The due diligence process involves technical, financial, tax and legal. Specialized firms require a greater deal of technical due diligence, to make sure the technology in place is going to carry the company forward. You’ll come across consultants and subject matter specialists who lend their expertise to evaluating the company.
The next is the financial due diligence – mostly carried out by audit firms or corporate finance advisory firms that are specialized in going through the financial statements, financial models, operating models and projections (that ultimately feed into the valuation) to ensure they all stack up. As an investor, you’ll also spent a good amount of time during this phase to ensure you’re paying the right price.
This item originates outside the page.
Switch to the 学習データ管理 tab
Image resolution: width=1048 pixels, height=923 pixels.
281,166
Sometimes, after due diligence, things could turn out to be different from what was perceived and so everyone is brought back to the negotiation table to discuss the valuation and percentage stakes on offer.
Then there’s the legal firms who come in to investigate the company’s structure, ownership and holding are all in tact. You’ll be working with the legal firm to draft all the agreements – so everyone can sign on them and be take photos at a ceremony!
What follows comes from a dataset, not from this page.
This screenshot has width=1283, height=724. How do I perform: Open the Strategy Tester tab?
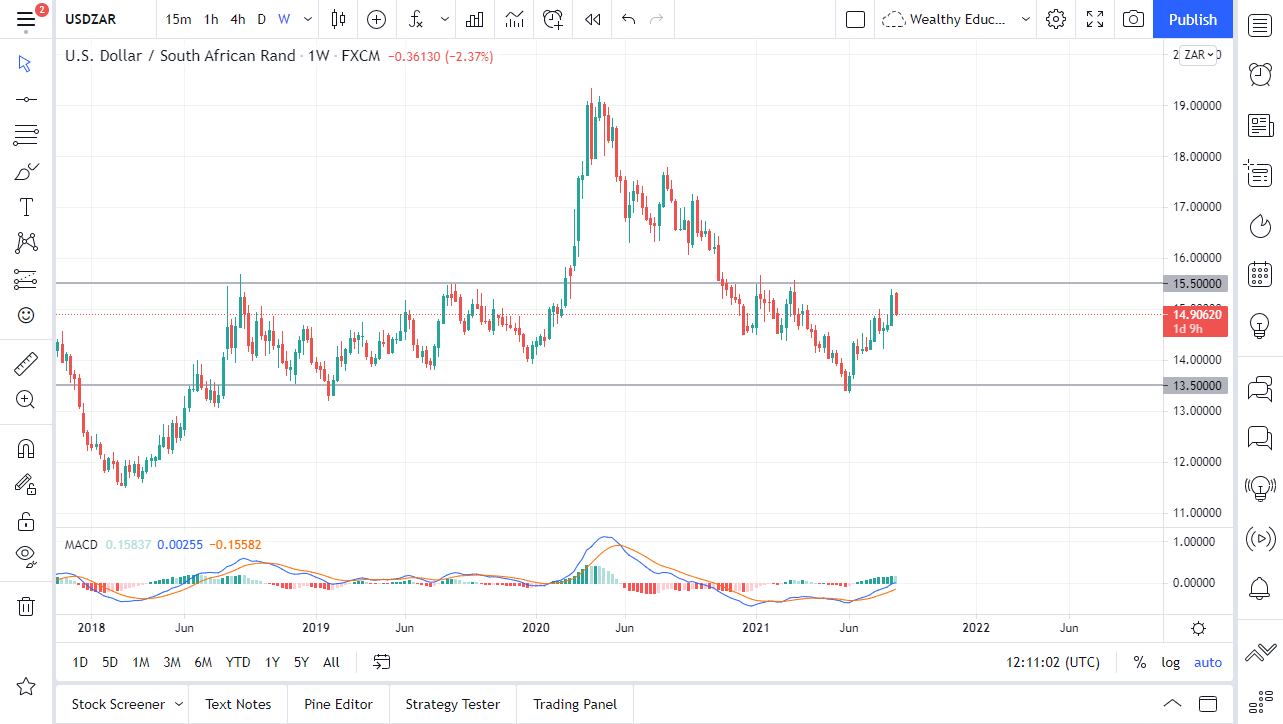(x=452, y=704)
And if you’re not immune to taxation – then you’ll need a tax advisor (usually one of the tax & consulting firms) to tell you where you could possibly be taxed based on your investing and holding structure. (A structure is term used to mean the ownership chart… who owns what where.)
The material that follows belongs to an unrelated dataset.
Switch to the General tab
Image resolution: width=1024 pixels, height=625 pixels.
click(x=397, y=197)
But there is another element, that cannot be evaluated so easily – which is why it’s just as important and that’s doing reference / background checks – this would require getting in touch with industry contacts, suppliers, customers & clients, other company CEOs, and advisers to the company.
It’s almost like a private investigation on the owners and senior management of the firm. If you’re acquiring a company – chemistry is bound to play an important part – especially if the owner and management are retained and going to grow the business. I call this the social proof aspect, the testimonials… what others have to say.
Some investors may even do mystery shopping and act like a customer to see how the company is really dealing with its prospects and clients.
By now, you’ve probably realized there’s a lot that goes into the process before you read the announcement in the newspaper – the mega event, where a company raises X million dollars or has been acquired for Y million.
You can reduce the time in due diligence, by getting your house in order – having all the information readily available in the virtual data room, packaged and ready for any potential investor.
In fact this may impress the investor so much, to see the speed of your response because you’ve organized things so well – that the chances of your getting funded goes up. It will cut the chase, and help you get to the negotiation table faster. Why waste time going back and forth sending documents – being asked and then responding – when you close the deal sooner.
I’ll be honest, investors and investment bankers like to receive a package – with all the goods well organized and neatly laid out (who wouldn’t?). This is what we currently do at Eqoris Advisors – help business owners prepare themselves and their companies to be sold or invested in. We even go a step further, by using a proprietary framework to ‘position’ your company in the best way. Remember, as a business owner – it’s your imperative to focus on selling the business and bringing cash in.